Философия (любовь к мудрости) возникает в VI веке до н. э. в Древней Греции. Это уникальное время во всемирной истории. К. Ясперс называет его «осевым временем». Именно в это время возникает восточная философия, мировые религии (исключая ислам). «Тогда произошел самый резкий поворот в истории. Появился человек такого типа, какой сохранился и по сей день»2. Основным достижением древнегреческой философии была разработка такой структуры философских категорий, которая остается справедливой и сегодня. Эти категории были плодом философской рефлексии над универсалиями культуры, содержащими антропоморфные элементы (чувства, эмоции, переживания, наглядные образы и т.д.). Элиминация последних посредством логико-понятийного анализа привела к формированию категориальной матрицы, окольным образом связанной с чувственно-эмпирическим контекстом. Изучая древнегреческую философию, мы с удивлением обнаруживаем, как человеческий разум проигрывает все возможные ответы на свои собственные вопросы, поставленные им с помощью построенной им категориальной сетки. При этом важно, что имеет место не только различные вариации ответов на один и тот же вопрос, но и изменение смысла самих вопросов. Так, например, милетская школа дает различные ответы на вопрос о первоматерии, подразумевая одно начало, тогда как Эмпедокл исходит из четырех начал (земля, вода, огонь и воздух). Другой пример: если милетская школа в постановке проблем онтологии исходит из понятия пространства, то Гераклит в качестве фундаментальной категории использует понятие времени (идея становления, всеобщего изменения). Построение различных возможных миров на основе разума, связанное с преобразованием неявных структур категорий культуры в явные структуры категорий философии, доказало суверенность теоретического философского разума, его несводимость к чувственно воспринимаемому миру. А без открытия мира вечных идей Платона нет и не может быть мира науки.
Существует две основные точки зрения на возникновение науки.
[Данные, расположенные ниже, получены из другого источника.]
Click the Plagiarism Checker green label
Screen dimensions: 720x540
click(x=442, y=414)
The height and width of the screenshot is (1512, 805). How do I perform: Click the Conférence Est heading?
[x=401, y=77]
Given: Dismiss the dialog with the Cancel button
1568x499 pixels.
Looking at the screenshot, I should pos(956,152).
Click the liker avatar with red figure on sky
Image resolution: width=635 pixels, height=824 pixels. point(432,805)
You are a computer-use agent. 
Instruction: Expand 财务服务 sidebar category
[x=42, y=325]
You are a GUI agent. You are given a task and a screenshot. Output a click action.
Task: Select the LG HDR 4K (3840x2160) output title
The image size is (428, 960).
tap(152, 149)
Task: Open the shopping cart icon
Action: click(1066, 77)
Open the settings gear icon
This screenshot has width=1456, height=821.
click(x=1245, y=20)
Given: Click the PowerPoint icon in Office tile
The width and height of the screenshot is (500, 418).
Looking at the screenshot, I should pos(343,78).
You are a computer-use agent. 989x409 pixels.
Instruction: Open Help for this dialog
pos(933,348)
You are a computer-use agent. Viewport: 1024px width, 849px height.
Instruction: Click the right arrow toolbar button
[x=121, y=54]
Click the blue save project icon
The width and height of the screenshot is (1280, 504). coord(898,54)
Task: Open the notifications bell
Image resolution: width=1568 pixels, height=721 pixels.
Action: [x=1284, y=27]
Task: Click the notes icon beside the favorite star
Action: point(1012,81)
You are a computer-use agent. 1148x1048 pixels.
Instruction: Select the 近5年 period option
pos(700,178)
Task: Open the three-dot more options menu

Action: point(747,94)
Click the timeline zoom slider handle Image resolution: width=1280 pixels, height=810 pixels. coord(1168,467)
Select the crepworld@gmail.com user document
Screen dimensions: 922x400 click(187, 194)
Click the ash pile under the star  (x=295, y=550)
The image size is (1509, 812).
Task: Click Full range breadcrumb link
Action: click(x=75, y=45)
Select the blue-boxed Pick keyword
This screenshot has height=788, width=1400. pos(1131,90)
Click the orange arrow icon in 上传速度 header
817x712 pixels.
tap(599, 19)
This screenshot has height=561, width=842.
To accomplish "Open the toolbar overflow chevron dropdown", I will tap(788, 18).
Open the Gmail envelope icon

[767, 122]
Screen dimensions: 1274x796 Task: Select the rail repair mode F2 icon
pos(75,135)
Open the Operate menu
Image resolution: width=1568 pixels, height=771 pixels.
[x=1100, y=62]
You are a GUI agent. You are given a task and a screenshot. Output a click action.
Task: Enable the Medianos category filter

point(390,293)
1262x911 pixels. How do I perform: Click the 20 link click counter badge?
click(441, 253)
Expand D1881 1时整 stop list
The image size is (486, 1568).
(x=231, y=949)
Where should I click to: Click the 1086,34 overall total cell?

В соответствии с одной из них наука возникает в Древней Греции одновременно с философией в VI веке до н. э., поскольку в это время происходит освобождение сознания человека от пут мифологического мировоззрения, что необходимо для возникновения древнегреческой математики, астрономии, механики. Другая концепция становления науки связывает ее возникновение с XVI―XVII веками. Именно работы Коперника, Кеплера, Галилея и Ньютона привели к построению экспериментально-математического естествознания.
Обе точки зрения имеют право на существование. Древнегреческие философия и математика настолько связаны, что различать их мы можем только ретроспективно: в рамках древнегреческой культуры они органически связаны. Но экспериментально-математическое естествознание древние греки построить не могли в принципе. Во-первых, эксперимент был для них не умозрительным исследованием («теория» в переводе с греческого языка означает «умозрение»). Эмпирические знания считались «делом низким и неблагодарным», достойным раба, а не свободного грека, который лишь под давлением внешних обстоятельств вынужден был заниматься изобретением военной техники и оборонительных сооружений. Науку и практику греки противопоставляли с точки зрения целей: в практике – польза, в науке – истина, знание ради знания. Практика не способствует познанию естественной природы, поскольку создает технику, то есть искусственные орудия, которых нет в природе. Труд раба и действия Архимеда с рычагами по сути не отличаются друг от друга: и там и тут мы имеем дело лишь с полезной «хитростью», искусственным обманом природы, но вовсе не с познанием природы как таковой. В основе науки лежат созерцание, умозрение, а не опыт, эксперимент. Природа, Космос для древнего грека был живым организмом, гармонически целым, совершенным и поэтому обнаружение этой гармонии возможно на пути умозрительного созерцания, тогда как всякое экспериментирование есть насильственное испытание (сравни слово «естествоиспытатель»), искажение, нарушение космической гармонии, уводящее от истины, а не приближающее к ней.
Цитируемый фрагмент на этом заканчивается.